### [Material provided]
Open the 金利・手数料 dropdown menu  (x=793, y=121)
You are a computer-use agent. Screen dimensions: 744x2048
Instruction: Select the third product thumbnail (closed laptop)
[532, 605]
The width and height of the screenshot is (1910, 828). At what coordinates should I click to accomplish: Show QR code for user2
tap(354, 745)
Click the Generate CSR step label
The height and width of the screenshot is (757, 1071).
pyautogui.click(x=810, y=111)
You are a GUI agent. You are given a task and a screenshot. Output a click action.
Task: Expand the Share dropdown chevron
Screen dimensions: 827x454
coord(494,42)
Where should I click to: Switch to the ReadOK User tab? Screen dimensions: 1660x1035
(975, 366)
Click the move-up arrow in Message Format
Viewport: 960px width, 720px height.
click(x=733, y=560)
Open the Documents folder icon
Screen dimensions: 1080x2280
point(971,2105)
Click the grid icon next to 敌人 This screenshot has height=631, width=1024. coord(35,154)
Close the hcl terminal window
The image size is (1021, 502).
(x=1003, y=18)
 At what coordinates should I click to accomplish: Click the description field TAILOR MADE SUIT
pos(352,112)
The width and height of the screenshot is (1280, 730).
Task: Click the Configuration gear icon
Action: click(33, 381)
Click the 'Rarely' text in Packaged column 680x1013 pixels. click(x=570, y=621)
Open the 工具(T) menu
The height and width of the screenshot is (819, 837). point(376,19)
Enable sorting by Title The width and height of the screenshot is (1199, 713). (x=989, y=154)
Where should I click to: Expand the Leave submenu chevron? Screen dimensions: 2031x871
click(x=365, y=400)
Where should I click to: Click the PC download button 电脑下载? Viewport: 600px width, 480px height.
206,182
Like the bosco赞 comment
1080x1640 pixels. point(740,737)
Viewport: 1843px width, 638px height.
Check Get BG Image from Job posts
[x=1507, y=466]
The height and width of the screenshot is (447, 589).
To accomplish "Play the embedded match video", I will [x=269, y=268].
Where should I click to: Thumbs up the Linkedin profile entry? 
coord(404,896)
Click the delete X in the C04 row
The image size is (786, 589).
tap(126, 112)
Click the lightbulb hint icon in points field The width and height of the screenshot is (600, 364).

### [What the task requires]
The records above must be repeated exactly, in their entirety.

### [Solution to this task]
Open the 金利・手数料 dropdown menu  (x=793, y=121)
You are a computer-use agent. Screen dimensions: 744x2048
Instruction: Select the third product thumbnail (closed laptop)
[532, 605]
The width and height of the screenshot is (1910, 828). At what coordinates should I click to accomplish: Show QR code for user2
tap(354, 745)
Click the Generate CSR step label
The height and width of the screenshot is (757, 1071).
pyautogui.click(x=810, y=111)
You are a GUI agent. You are given a task and a screenshot. Output a click action.
Task: Expand the Share dropdown chevron
Screen dimensions: 827x454
coord(494,42)
Where should I click to: Switch to the ReadOK User tab? Screen dimensions: 1660x1035
(975, 366)
Click the move-up arrow in Message Format
Viewport: 960px width, 720px height.
click(x=733, y=560)
Open the Documents folder icon
Screen dimensions: 1080x2280
point(971,2105)
Click the grid icon next to 敌人 This screenshot has height=631, width=1024. coord(35,154)
Close the hcl terminal window
The image size is (1021, 502).
(x=1003, y=18)
 At what coordinates should I click to accomplish: Click the description field TAILOR MADE SUIT
pos(352,112)
The width and height of the screenshot is (1280, 730).
Task: Click the Configuration gear icon
Action: click(33, 381)
Click the 'Rarely' text in Packaged column 680x1013 pixels. click(x=570, y=621)
Open the 工具(T) menu
The height and width of the screenshot is (819, 837). point(376,19)
Enable sorting by Title The width and height of the screenshot is (1199, 713). (x=989, y=154)
Where should I click to: Expand the Leave submenu chevron? Screen dimensions: 2031x871
click(x=365, y=400)
Where should I click to: Click the PC download button 电脑下载? Viewport: 600px width, 480px height.
206,182
Like the bosco赞 comment
1080x1640 pixels. point(740,737)
Viewport: 1843px width, 638px height.
Check Get BG Image from Job posts
[x=1507, y=466]
The height and width of the screenshot is (447, 589).
To accomplish "Play the embedded match video", I will [x=269, y=268].
Where should I click to: Thumbs up the Linkedin profile entry? 
coord(404,896)
Click the delete X in the C04 row
The image size is (786, 589).
tap(126, 112)
Click the lightbulb hint icon in points field The width and height of the screenshot is (600, 364).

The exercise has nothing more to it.